Complete chloroplast genome sequences of Cyathula capitata, Cyathula officinalis, Cyathula officinalis × Cyathula capitata. The vertical scale indicates the percentage of identity, ranging from 50% to 100%. The horizontal axis represents coordinates within the chloroplast genome. Genome regions are color-coded for protein-coding, rRNA, tRNA, intron, and conserved non-coding sequences.
To further characterize variation within these highly variable regions, nucleotide diversity (π) values were calculated for the chloroplast genomes of Cyathula officinalis, Cyathula capitata, and their hybrid (Cyathula officinalis × Cyathula capitata). Intergenic regions exhibited Pi values ranging from 0 to 0.03462 (Figure 7B), while coding regions showed lower variability, with Pi values ranging from 0 to 0.00143 (Figure 7A), indicating that coding sequences are relatively conserved across the three species. Among intergenic regions, the psbI-trnS-GCU interval displayed the highest nucleotide diversity (Pi = 0.03462). Located within the LSC region, this site represents a hypervariable zone and holds potential as a specific molecular marker for species identification. Within coding regions, the rps19 gene exhibited the greatest nucleotide diversity (π = 0.00143). Since all π values for coding regions were below 0.0100, no coding genes displayed notably high variability.

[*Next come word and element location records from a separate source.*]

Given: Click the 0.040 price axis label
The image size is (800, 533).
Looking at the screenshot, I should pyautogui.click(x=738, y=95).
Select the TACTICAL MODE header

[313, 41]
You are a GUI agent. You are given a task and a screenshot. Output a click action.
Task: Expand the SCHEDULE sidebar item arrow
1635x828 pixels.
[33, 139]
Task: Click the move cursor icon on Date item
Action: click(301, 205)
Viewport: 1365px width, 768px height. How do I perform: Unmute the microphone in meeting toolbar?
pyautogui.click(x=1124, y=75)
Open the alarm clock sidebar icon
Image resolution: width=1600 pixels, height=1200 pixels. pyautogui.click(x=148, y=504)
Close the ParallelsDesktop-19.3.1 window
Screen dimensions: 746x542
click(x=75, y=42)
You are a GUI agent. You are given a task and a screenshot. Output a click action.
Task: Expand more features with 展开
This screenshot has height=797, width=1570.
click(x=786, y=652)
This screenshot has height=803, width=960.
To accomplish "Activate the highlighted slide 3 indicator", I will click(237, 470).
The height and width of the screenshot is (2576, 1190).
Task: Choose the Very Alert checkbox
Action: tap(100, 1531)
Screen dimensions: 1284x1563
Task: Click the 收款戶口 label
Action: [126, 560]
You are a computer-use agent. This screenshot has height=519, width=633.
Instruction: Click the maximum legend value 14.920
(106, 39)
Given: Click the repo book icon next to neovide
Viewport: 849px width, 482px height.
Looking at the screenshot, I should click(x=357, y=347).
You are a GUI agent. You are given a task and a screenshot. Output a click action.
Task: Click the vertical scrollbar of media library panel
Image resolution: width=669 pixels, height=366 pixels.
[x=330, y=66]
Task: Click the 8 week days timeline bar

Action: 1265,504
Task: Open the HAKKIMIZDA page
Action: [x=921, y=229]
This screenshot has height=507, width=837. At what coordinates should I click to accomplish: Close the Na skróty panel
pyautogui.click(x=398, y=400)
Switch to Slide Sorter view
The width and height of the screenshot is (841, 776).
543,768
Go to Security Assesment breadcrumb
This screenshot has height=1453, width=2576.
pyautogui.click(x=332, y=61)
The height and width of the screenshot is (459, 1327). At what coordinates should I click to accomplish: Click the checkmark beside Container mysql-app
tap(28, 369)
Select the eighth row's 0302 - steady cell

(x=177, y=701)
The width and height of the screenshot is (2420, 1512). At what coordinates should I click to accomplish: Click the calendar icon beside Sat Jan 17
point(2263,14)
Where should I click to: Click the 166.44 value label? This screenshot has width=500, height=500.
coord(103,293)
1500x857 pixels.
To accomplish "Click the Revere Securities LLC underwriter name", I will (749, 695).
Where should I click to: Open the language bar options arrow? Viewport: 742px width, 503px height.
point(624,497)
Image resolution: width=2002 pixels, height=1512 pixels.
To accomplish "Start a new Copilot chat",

Nucleotide polymorphism analysis of chloroplast genomes in Cyathula capitata, Cyathula officinalis, and Cyathula officinalis × Cyathula capitata. (A) Coding regions (B) Intergenic regions.
Phylogenetic analysis
3.6
The species from the Plumbaginaceae family constitute a distinct clade as the outgroup (Figure 8), while those from the Amaranthaceae family are grouped together and further divided into two major branches. One branch encompasses the genera Chenopodium, Oxybasis, Dysphania, Salsola, Haloxylon, and Suaeda; the other branch comprises the genera Cyathula, Achyranthes, Gomphrena, Alternanthera, Amaranthus, and Celosia. Among the species under consideration, those of Achyranthes and Cyathula exhibit the closest phylogenetic relationship. Within the genus Cyathula, Cyathula officinalis and Cyathula capitata form a monophyletic clade with 100% bootstrap support, and the two species are separated into distinct subclades. These findings indicate that phylogenetic analysis based on chloroplast genomes can clearly distinguish between them. The chloroplast genome of the hybrid (Z4) is nested within the C. capitata clade, which is consistent with the pattern of maternal chloroplast inheritance. That is, the offspring’s chloroplast genome is derived from the maternal parent. Therefore, the offspring’s chloroplast genome cannot be separated from the maternal lineage in the phylogenetic tree. Given the potential variability in maternal parents across different batches of the hybrid, the positions of these batches in the tree may also exhibit variation.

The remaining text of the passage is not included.